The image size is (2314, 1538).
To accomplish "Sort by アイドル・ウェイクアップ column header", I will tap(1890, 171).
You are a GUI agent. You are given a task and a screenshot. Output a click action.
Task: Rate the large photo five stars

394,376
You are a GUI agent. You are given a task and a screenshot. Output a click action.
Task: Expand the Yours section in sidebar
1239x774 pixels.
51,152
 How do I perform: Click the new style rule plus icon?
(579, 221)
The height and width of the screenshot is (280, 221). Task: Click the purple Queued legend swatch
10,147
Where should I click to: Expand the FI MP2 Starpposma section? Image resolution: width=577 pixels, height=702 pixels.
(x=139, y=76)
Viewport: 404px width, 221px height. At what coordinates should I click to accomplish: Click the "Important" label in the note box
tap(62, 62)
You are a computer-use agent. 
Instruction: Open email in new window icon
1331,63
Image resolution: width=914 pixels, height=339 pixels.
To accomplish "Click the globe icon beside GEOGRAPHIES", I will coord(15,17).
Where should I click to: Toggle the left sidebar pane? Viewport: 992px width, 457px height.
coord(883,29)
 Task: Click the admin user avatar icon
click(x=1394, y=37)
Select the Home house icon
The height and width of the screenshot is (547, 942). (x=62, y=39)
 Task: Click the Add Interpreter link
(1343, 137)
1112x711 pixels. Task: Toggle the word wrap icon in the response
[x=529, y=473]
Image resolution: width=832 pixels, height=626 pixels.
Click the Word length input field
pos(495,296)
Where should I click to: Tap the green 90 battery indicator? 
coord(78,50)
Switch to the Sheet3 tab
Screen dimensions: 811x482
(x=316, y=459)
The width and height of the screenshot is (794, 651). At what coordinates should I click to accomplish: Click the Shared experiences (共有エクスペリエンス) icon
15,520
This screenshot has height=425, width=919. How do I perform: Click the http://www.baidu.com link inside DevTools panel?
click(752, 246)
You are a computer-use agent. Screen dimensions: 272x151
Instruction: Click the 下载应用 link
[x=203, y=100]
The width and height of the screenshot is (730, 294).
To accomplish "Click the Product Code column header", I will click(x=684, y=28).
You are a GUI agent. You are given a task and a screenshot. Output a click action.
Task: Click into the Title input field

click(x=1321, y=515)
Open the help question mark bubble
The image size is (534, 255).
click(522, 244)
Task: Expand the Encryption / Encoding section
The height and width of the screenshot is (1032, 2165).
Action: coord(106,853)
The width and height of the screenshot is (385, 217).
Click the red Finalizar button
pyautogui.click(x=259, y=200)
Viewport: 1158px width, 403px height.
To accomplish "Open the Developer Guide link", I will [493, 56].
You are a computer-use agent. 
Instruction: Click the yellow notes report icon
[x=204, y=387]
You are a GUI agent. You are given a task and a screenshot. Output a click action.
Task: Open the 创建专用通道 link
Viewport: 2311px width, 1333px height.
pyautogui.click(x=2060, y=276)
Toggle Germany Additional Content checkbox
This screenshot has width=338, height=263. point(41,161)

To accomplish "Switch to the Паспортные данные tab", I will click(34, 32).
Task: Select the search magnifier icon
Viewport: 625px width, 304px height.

---

_To be done_
Report every line of the data above that contains the word "resolution", copying each such line in full.

_Written response_
Where should I click to: Expand the FI MP2 Starpposma section? Image resolution: width=577 pixels, height=702 pixels.
Image resolution: width=914 pixels, height=339 pixels.
Image resolution: width=832 pixels, height=626 pixels.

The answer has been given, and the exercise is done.